Every path with full request and response schemas is in the generated HTTP API reference. Streaming events, authentication, and protocol semantics are in the HTTP API reference; field-level compatibility notes (including Responses API restrictions) are in OpenAI compatibility.

A live Swagger UI for the running server is at http://localhost:1234/docs.

Tools, structured output, and agentic features

Section titled “Tools, structured output, and agentic features”

OpenAI-compatible function tools work on Chat Completions and Responses, including strict: true for JSON-Schema-constrained tool arguments. See tool calling.

response_format with json_schema and the grammar extension constrain output server-side. See structured output.

Start the server with agentic capabilities to use server-side tools and agentic fields. Chat Completions uses web_search_options for web search and tools: [{"type":"code_interpreter","container":{"type":"auto"}}] for code execution. Responses uses hosted tools in the tools array for web search, code execution, shell, and OpenAI-compatible Skills.

Terminal window
mistralrs serve --agent -m Qwen/Qwen3-4B

For tool timelines, generated files, search, code execution, shell, Skills, and session state, see agentic runtime for apps.

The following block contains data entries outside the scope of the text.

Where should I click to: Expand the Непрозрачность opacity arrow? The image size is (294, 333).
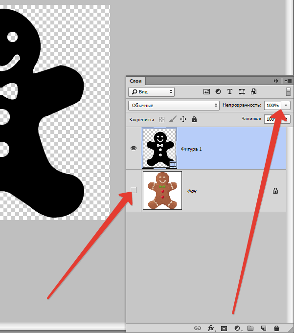tap(286, 105)
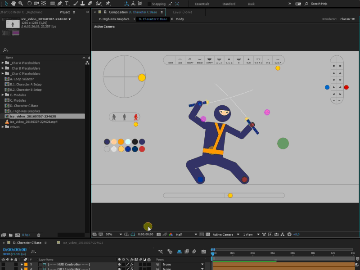The width and height of the screenshot is (360, 270).
Task: Select the Brush tool
Action: point(75,4)
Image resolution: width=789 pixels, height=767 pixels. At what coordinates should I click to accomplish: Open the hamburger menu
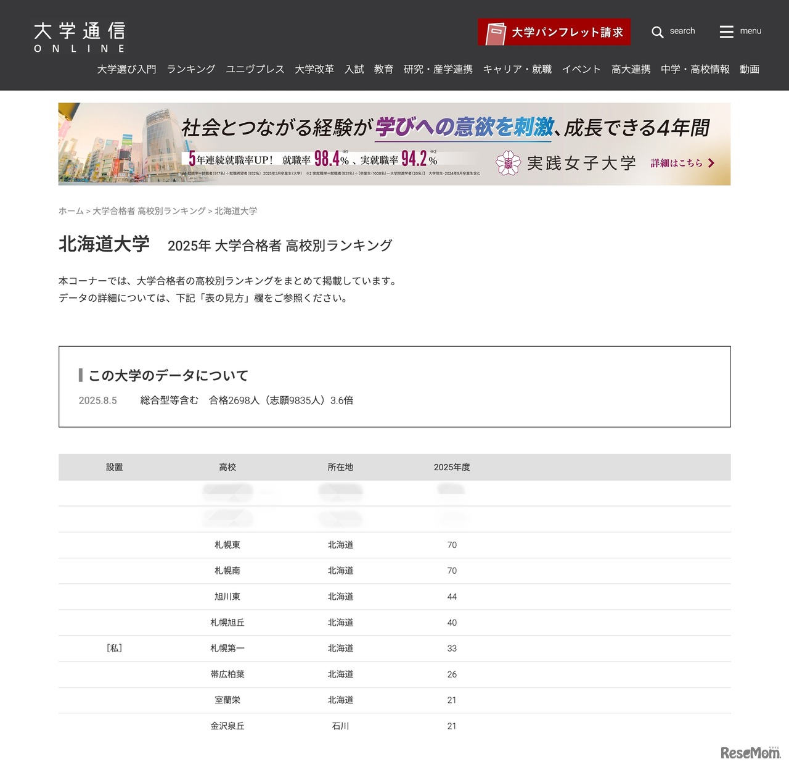click(727, 31)
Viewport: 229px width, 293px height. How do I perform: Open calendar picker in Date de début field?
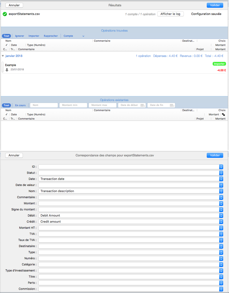point(142,105)
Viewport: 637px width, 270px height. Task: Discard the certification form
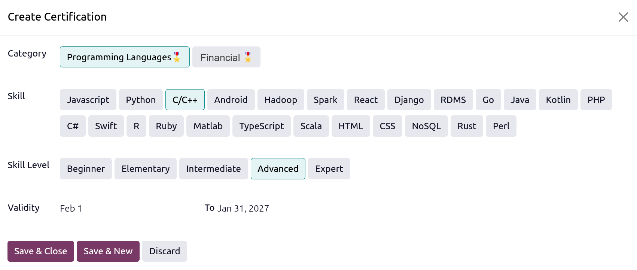click(165, 251)
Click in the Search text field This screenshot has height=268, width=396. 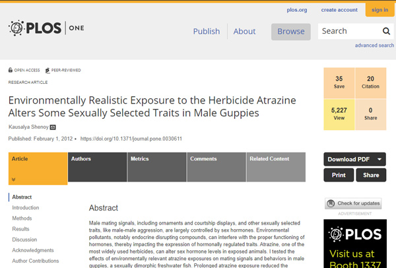[348, 31]
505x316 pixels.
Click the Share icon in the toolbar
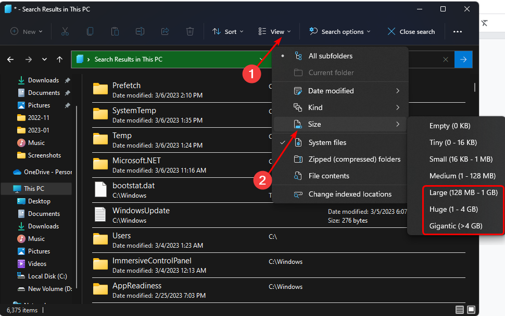click(165, 31)
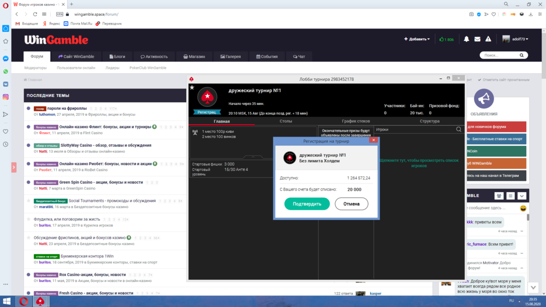Click the star favorite icon in tournament lobby
Screen dimensions: 546x307
[x=192, y=87]
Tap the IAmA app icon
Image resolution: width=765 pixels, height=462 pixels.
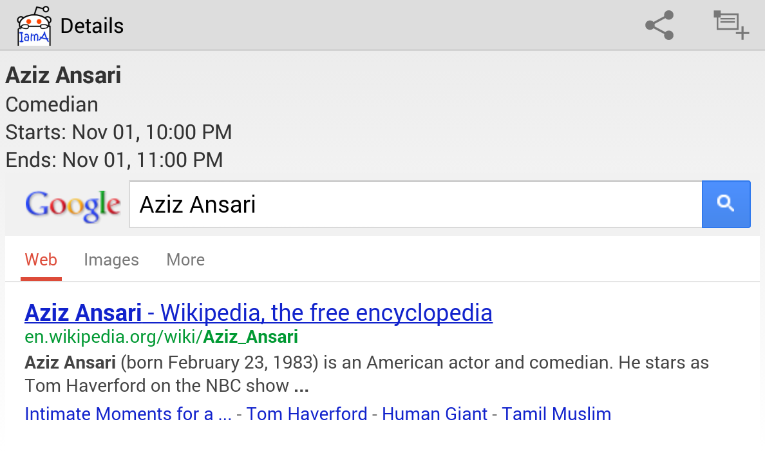(34, 26)
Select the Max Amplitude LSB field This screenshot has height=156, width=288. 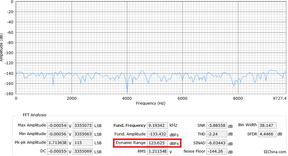pos(83,126)
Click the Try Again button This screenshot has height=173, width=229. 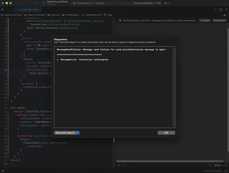205,20
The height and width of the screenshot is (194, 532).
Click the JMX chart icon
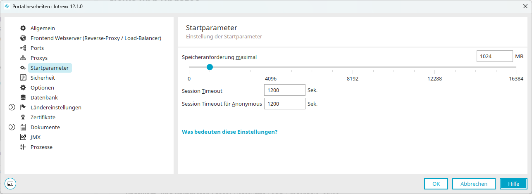click(23, 137)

-p/--port (default 1234) and --host (default 0.0.0.0) control the bind address. --no-ui disables the web UI at /ui. All flags are in the CLI reference; the equivalent config file for multi-model, repeatable deployments is the TOML config reference, which also covers CORS, body limits, authentication, and logging.

Runnable client scripts live in examples/server/ and render under server examples:

ExampleWhat it shows
chatBasic Chat Completions request.
streamingChat Completions streaming.
tool_callingOpenAI-compatible function tools.
allowed_toolsOpenAI-compatible allowed_tools function subset selection.
openai_response_formatStructured output via response_format.
responsesResponses API request.
responses_toolsResponses hosted tools: web search and code interpreter.
skillsOpenAI-compatible Skills upload and execution.
responses_visionResponses API with image input.
web_searchSearch through OpenAI-compatible request fields.
anthropic_chatAnthropic Messages request.
multi_model_chatRouting requests across loaded models.

For Codex and Claude Code setup, see coding agents.